The material obtained in this way is subjected to selective hydrogenolysis as in Example 1 to to remove the carbobenzoxy protecting group from the α-amino group of the side chain, taking 200 mg 7- (d, l-a-aminophenylacetamino) -cepnalosporanic acid can be obtained as the end product.

Example 3
7- (d, la-aminophenylacetamino) -cephalosporanic acid

2.1 ecm of triethylamine are added to a mixture of 230 ecm of dioxane and 15 ecm of acetone, followed by 4.25 g of dJ-N-carbobenzoxy-a-aminophenylacetic acid. The resulting solution is ^{cooled to 0} ° C. and a solution of 2.04 g of isobutyl chloroformate in 15 ecm of acetone is added dropwise with stirring over the course of 15 minutes. When the addition is complete, the mixture is left to stand at 0 ° C. for 10 minutes.

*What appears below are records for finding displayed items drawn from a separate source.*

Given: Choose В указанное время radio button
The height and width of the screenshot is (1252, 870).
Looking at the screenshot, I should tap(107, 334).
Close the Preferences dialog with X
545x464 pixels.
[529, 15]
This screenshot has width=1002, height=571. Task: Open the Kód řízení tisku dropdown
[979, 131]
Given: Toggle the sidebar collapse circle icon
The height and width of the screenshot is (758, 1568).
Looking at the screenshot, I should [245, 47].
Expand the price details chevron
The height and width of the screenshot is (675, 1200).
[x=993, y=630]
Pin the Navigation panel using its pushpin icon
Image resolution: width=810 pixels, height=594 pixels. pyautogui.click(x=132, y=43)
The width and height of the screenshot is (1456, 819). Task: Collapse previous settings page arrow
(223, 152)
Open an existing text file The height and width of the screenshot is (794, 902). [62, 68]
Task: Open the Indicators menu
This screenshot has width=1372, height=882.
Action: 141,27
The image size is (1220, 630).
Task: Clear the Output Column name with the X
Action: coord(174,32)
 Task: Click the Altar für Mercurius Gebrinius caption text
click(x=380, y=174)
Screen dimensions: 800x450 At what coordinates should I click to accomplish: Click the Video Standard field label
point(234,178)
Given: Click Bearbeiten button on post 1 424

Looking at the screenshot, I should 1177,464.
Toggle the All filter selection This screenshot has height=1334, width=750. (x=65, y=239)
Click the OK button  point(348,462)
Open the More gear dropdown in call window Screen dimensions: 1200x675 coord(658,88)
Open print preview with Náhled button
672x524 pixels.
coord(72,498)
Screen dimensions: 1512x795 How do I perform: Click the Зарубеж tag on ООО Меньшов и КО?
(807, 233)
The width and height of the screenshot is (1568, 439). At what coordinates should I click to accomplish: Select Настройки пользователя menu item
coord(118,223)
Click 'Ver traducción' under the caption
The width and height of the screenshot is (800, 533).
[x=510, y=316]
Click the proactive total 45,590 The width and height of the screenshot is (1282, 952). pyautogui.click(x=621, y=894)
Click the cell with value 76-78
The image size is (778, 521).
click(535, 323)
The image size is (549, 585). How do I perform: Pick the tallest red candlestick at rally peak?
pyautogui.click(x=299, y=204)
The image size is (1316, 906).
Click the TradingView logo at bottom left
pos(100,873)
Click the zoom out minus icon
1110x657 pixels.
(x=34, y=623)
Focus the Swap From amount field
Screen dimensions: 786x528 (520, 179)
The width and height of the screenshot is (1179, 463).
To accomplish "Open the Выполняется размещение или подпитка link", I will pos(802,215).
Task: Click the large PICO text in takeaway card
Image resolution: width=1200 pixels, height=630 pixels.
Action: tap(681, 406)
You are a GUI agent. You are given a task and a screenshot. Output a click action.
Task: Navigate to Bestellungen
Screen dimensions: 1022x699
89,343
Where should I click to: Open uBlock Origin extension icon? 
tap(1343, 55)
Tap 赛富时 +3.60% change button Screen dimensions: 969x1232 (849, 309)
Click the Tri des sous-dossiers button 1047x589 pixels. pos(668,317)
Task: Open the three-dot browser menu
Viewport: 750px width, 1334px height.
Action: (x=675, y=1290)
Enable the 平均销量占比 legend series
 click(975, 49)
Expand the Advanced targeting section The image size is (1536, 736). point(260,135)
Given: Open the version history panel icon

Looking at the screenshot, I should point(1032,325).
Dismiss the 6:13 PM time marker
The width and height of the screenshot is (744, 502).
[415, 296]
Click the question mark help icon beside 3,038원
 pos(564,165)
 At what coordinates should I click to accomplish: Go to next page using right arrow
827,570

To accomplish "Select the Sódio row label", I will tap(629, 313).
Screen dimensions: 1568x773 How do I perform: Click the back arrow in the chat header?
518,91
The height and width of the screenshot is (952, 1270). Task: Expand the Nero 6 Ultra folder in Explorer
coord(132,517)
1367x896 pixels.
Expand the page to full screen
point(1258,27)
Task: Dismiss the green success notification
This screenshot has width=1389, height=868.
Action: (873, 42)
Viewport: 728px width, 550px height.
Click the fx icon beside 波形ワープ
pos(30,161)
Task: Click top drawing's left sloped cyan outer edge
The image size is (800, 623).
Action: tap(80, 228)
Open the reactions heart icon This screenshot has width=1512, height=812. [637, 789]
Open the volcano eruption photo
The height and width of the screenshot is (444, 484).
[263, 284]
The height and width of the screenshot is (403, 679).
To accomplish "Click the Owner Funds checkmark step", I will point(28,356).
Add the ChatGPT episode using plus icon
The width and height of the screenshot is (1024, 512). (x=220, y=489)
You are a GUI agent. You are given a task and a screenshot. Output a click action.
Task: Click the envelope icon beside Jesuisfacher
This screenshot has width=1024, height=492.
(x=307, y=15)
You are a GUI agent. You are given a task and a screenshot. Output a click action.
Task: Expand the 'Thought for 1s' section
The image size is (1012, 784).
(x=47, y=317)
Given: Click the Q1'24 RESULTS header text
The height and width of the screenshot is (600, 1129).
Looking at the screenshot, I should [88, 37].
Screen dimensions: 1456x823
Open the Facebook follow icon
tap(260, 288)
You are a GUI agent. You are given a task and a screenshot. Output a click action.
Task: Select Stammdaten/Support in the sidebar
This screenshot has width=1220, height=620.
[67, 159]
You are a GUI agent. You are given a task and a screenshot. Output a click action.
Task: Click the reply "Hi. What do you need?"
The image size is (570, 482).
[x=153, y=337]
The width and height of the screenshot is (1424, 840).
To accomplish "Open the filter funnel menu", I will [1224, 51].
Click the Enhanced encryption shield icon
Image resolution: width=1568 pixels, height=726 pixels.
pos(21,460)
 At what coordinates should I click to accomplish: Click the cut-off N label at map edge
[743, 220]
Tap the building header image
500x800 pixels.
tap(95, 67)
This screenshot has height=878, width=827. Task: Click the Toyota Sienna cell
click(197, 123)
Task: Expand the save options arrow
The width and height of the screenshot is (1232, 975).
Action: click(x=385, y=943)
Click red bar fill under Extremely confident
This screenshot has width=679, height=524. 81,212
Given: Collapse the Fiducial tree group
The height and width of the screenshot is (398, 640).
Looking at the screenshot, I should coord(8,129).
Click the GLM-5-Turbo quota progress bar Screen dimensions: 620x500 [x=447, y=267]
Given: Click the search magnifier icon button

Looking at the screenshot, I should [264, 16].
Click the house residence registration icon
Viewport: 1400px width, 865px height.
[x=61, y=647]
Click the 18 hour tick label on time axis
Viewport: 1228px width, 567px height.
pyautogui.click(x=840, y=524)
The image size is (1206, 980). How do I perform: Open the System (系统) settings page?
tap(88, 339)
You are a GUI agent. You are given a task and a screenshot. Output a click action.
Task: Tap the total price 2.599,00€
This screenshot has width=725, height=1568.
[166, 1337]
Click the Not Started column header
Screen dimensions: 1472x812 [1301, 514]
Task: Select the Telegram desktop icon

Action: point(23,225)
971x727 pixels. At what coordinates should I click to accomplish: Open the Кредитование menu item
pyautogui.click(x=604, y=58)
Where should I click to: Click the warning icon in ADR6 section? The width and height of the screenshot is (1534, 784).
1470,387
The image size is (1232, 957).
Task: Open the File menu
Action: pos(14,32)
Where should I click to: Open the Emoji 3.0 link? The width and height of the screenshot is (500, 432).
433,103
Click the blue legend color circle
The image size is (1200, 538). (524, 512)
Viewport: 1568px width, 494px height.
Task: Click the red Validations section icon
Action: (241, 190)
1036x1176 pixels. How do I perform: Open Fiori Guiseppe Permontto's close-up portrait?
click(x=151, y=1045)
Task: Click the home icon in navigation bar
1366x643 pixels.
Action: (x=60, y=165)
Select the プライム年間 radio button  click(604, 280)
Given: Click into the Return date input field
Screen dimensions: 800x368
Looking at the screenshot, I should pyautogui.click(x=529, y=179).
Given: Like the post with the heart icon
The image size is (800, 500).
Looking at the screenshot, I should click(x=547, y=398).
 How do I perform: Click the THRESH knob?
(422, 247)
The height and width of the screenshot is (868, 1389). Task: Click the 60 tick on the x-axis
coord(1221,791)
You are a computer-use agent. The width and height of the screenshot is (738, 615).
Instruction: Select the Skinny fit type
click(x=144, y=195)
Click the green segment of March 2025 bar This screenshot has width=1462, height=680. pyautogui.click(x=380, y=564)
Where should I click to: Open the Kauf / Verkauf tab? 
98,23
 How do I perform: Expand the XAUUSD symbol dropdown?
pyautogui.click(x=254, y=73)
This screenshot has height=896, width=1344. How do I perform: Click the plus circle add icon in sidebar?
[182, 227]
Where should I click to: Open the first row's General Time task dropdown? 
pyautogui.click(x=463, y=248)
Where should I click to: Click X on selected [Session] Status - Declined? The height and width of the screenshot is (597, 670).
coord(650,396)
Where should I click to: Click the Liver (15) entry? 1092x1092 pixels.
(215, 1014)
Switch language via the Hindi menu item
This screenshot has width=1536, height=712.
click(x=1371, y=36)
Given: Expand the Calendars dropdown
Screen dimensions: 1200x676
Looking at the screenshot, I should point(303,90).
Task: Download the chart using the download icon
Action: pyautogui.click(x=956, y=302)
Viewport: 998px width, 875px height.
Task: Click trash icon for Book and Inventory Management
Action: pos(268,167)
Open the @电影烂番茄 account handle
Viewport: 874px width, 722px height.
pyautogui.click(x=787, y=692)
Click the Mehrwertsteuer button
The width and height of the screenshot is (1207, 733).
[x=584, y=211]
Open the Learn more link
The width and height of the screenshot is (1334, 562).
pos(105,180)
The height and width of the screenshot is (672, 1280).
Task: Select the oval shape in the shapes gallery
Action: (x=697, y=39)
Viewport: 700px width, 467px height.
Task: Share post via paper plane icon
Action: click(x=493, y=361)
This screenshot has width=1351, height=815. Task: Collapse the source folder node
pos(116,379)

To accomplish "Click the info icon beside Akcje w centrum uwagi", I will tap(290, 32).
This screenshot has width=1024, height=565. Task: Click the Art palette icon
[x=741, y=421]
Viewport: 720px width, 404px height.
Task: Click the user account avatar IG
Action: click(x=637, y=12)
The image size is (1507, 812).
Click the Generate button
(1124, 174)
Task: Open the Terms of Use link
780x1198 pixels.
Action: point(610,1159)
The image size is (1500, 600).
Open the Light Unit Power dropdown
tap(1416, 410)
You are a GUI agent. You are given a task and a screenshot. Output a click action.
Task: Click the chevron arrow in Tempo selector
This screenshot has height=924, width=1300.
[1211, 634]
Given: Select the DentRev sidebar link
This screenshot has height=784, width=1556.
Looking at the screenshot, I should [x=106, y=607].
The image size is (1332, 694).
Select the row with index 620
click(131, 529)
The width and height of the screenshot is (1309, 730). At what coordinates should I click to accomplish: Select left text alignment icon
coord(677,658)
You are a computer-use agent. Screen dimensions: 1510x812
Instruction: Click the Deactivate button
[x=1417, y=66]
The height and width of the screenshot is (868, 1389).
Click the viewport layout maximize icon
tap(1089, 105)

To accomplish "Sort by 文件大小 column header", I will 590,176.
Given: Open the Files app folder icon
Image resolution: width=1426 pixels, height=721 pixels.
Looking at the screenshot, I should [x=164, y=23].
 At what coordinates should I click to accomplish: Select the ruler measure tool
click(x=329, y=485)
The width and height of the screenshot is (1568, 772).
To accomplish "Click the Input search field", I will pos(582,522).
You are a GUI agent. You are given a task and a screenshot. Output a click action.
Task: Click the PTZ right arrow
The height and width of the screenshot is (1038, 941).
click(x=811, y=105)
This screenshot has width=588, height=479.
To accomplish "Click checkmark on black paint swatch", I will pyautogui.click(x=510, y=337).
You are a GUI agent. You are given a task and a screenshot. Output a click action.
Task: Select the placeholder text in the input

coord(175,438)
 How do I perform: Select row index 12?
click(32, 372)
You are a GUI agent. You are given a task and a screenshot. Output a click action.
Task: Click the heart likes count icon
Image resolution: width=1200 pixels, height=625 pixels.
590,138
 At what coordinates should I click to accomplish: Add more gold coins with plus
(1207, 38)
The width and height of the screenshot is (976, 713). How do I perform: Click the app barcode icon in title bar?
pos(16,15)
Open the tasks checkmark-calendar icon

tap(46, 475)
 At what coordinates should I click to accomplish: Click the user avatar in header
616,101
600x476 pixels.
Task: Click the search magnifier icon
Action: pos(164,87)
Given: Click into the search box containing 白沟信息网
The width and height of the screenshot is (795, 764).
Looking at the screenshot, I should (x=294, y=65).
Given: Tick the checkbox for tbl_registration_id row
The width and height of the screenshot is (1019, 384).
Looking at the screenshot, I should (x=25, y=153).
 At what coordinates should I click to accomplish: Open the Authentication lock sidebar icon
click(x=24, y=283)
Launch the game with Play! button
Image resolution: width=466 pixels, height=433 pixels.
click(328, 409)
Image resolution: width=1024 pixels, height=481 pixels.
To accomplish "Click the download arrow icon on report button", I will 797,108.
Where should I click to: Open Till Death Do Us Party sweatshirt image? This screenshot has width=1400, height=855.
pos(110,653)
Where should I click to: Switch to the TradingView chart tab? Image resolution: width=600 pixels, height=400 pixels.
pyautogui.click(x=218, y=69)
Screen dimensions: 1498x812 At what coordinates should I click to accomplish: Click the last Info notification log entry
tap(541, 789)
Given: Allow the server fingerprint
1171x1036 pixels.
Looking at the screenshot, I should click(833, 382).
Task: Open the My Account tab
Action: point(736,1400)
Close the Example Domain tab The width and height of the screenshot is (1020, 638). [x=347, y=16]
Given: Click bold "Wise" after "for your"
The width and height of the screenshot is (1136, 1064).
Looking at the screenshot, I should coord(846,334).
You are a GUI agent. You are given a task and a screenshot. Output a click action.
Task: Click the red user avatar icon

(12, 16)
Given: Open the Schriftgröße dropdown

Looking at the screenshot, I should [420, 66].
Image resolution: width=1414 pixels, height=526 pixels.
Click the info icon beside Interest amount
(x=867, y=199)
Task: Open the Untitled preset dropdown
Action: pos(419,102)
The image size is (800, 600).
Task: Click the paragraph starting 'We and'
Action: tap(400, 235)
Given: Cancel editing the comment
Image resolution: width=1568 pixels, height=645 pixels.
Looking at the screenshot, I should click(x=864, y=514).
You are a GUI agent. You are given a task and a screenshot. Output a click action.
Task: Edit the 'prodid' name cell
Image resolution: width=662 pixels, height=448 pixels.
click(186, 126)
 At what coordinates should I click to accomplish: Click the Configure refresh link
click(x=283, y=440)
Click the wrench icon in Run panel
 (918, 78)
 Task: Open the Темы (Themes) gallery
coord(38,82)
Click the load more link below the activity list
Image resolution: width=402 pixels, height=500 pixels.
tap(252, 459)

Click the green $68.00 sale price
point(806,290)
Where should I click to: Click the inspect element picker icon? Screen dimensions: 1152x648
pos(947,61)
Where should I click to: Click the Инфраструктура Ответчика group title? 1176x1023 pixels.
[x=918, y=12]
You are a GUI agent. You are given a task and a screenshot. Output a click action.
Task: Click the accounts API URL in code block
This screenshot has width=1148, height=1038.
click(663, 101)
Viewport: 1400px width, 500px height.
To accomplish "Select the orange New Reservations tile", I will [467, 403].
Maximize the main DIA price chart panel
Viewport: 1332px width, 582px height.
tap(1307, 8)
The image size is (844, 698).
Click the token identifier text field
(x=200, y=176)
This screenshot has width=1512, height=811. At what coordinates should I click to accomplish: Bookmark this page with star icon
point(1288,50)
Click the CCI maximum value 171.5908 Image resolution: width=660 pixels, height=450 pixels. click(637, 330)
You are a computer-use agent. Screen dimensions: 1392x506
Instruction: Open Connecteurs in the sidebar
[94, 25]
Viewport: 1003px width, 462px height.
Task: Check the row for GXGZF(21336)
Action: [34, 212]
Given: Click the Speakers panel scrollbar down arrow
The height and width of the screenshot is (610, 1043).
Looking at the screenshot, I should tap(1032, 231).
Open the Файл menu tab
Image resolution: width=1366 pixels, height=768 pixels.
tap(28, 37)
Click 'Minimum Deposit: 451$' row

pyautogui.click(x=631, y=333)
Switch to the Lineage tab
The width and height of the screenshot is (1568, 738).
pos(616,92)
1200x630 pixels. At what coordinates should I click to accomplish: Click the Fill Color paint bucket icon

It is then with a solution of 4.1 g of 7-aminocephalosporanic acid and 2.1 ecm of triethylamine in 15 ecm of water added. This mixture is 2 hours left to stand at room temperature. It is then diluted with 300 ecm of water and twice with Ether washed. The washed solution is acidified to pH 2 with 1 normal hydrochloric acid and extracted with 300 ecm ethyl acetate. The ethyl acetate extract is washed once with water and then extracted at a pH of 6.5 with 100 ecm of water, the pH adjustment with 1 normal potassium hydroxide solution is carried out. The aqueous extract is separated off and dried in vacuo evaporated. The crystalline residue obtained is recrystallized from methanol, 2.5 g 7 - (d, l - N - carbobenzoxy - α - aminophenylacetamino) -cephalosporanic acid obtained in the form of the potassium salt will.

The intermediate product obtained in this way is selectively hydrogenated as in Example 1, the 7- (d, l-a-aminophenylacetamino) -cephalosporanic acid is obtained as the desired end product.

Claims (1)

Claims: 1. 7- (a-aminophenylacetamino) -cephalosporanic acid with the formula NH ₂ O CH - C - NH - CH - HC O = C N and their pharmaceutically acceptable salts.
2. Process for the preparation of compounds CH, COOH CH, O-C-O CH, according to claim 1, characterized in that 7-aminocephalosporanic acid or one of its Salts with the one on the amino group by a carbobenzoxy, carboallyloxy, tert-butoxycarbonyl or trityl protected phenylglycine in the presence of a carbodiimide or with a equally protected chloride, bromide, azide, activated ester or mixed anhydride of the phenylglycine, cleaves the protective group from the compound obtained and the The compound obtained in this way is optionally converted into a salt.